----- Provided passage
Make a move towards success
The idea of making a move has been on my mind since I chatted with my friend, Dr Lesley Taylor, who is a brilliant success coach and author of Let's Unleash Life: 27 Keys To Making Smart Choices. She’s currently using some of her own success principles to write another book. Her idea that makes a difference is that the time has come for all of us to exercise our leadership skills more fully and her new book on Leadership, coming out shortly, shows us how.
One of the ideas we were playing with in exploring the idea of leadership, was that we can all get a bit too wrapped up in our expectations of what will happen when we do something. Of course, we’ve all experienced moments when we’ve done something - with the best of intentions - and the outcomes, through no fault of our own, have gone spectacularly wrong! Life happens.
But when we become fixated on making the ‘right’ move, whatever that means, we can easily become afraid to make any move for fear it may turn out to be ‘wrong’, and end up in the all too familiar situation of paralysis by analysis.
A broader view of success
To counteract this, Dr Lesley puts forward a broader view of success as being as an outcome, which in fact is more related to the original meaning of the word success; and the corollary is that by creating more outcomes, we create more success.
But how do we create outcomes?
By making more moves!
The Why, What and How
So this post will take a look at the why, the what and the how: at what making a move entails, why we might benefit from making more moves and how to go about it.
Why move?
We are designed to move. In fact, we only stop moving when we are dead! Two of the best recognised anti-aging strategies are regular physical exercise to energise our bodies and learning new skills to energise our minds: movement in the body; movement in the mind.
----------
----- Stored rows
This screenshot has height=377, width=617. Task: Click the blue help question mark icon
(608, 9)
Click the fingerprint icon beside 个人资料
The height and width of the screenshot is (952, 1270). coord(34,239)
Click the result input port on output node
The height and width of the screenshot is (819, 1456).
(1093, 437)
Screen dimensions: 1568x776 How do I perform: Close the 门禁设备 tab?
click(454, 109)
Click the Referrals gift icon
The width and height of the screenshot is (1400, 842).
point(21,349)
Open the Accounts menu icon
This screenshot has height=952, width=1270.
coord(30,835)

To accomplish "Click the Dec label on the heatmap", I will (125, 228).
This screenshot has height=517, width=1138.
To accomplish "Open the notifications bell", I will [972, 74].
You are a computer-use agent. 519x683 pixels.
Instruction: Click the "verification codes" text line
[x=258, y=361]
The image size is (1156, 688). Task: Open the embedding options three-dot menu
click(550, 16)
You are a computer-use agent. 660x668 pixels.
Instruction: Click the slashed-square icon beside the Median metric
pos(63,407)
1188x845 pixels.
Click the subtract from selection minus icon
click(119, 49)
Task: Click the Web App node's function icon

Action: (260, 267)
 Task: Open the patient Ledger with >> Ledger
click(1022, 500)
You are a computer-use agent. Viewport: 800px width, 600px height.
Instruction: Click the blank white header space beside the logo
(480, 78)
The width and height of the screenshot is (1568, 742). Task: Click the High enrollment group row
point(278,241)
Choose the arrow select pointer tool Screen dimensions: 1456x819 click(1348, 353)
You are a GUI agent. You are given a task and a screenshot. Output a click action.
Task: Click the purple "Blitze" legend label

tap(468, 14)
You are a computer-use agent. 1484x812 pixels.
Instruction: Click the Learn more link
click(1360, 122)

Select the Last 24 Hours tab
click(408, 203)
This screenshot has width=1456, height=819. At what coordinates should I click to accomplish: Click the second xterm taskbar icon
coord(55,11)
----------
§ **Instructions**:
(1) Reproduce the part of the post on making a move starting at "We are designed" and ending at "in the mind.".
(2) Sum up the post on making a move in two sentences.

§ **Answers**:
(1)
We are designed to move. In fact, we only stop moving when we are dead! Two of the best recognised anti-aging strategies are regular physical exercise to energise our bodies and learning new skills to energise our minds: movement in the body; movement in the mind.

(2) Drawing on a talk about leadership with success coach Dr Lesley Taylor, the post warns that fixating on making the "right" move can leave us afraid to make any move and stuck in paralysis by analysis. It offers her broader view of success as an outcome, so that making more moves creates more outcomes and more success, and it notes that we are designed to move in both body and mind.